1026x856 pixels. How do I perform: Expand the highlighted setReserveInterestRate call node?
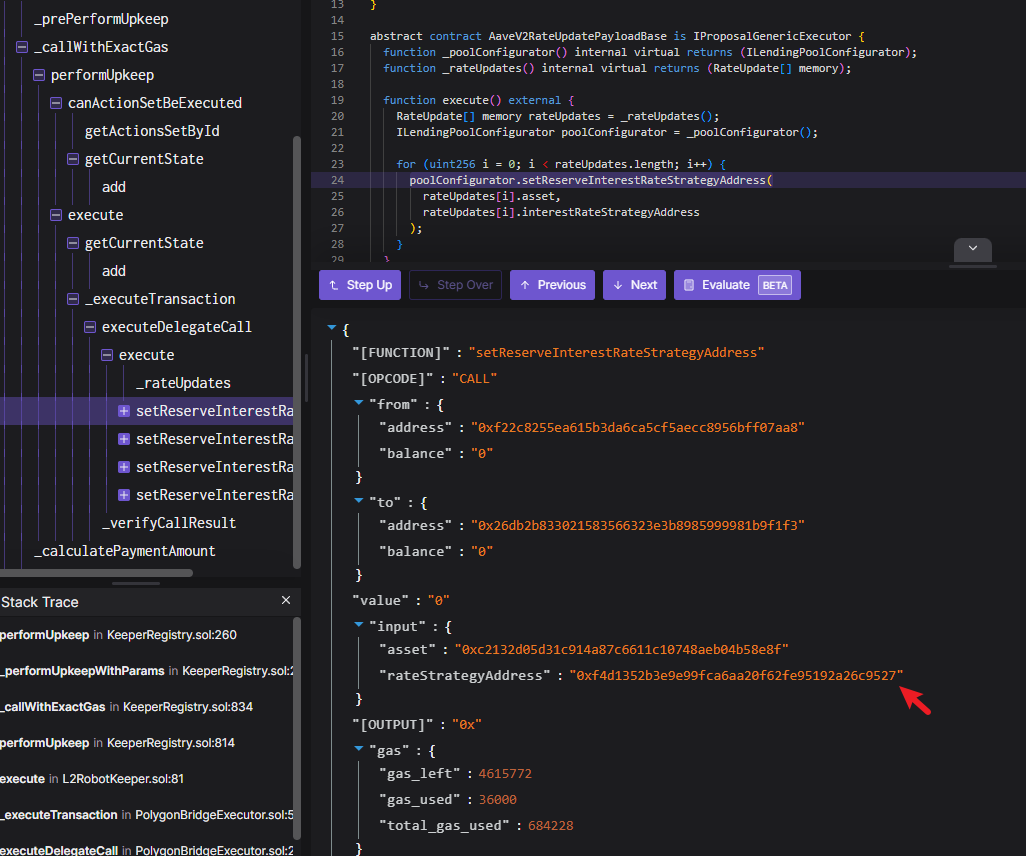click(124, 411)
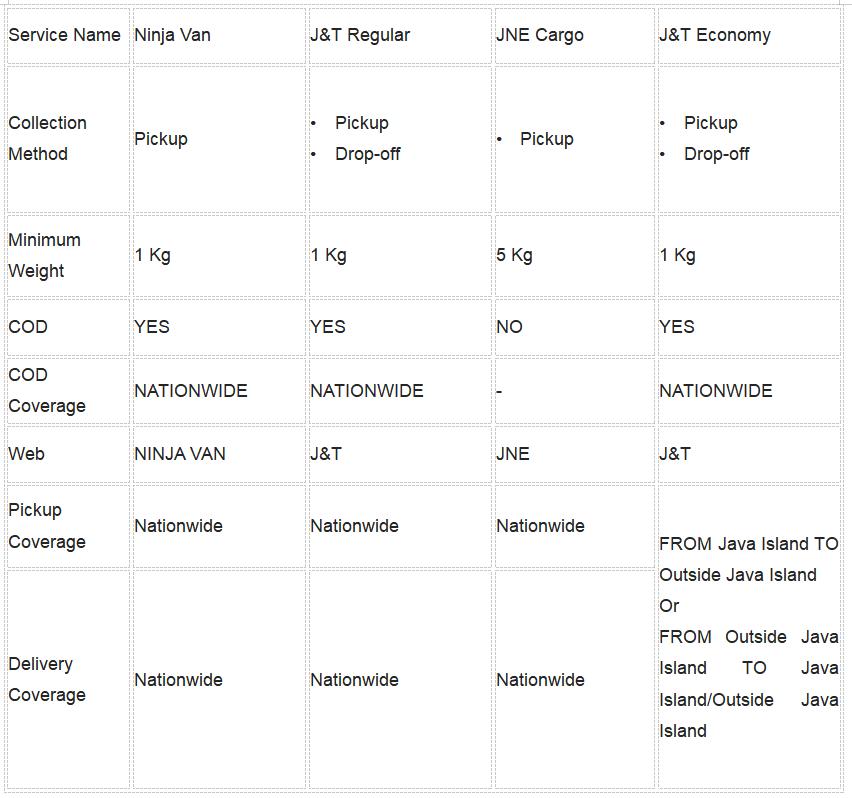The height and width of the screenshot is (798, 852).
Task: Click "Pickup" bullet under JNE Cargo
Action: [x=546, y=139]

> [Task details] Express every line of the entries above as a Markdown table with columns No. and Line, numbering each row and skipping blank lines. Leave the pictures out of the table.

> [Result of the task]
| No. | Line |
|---|---|
| 1 | 1026x856 pixels. How do I perform: Expand the highlighted setReserveInterestRate call node? |
| 2 | click(124, 411) |
| 3 | The height and width of the screenshot is (798, 852). |
| 4 | Task: Click "Pickup" bullet under JNE Cargo |
| 5 | Action: [x=546, y=139] |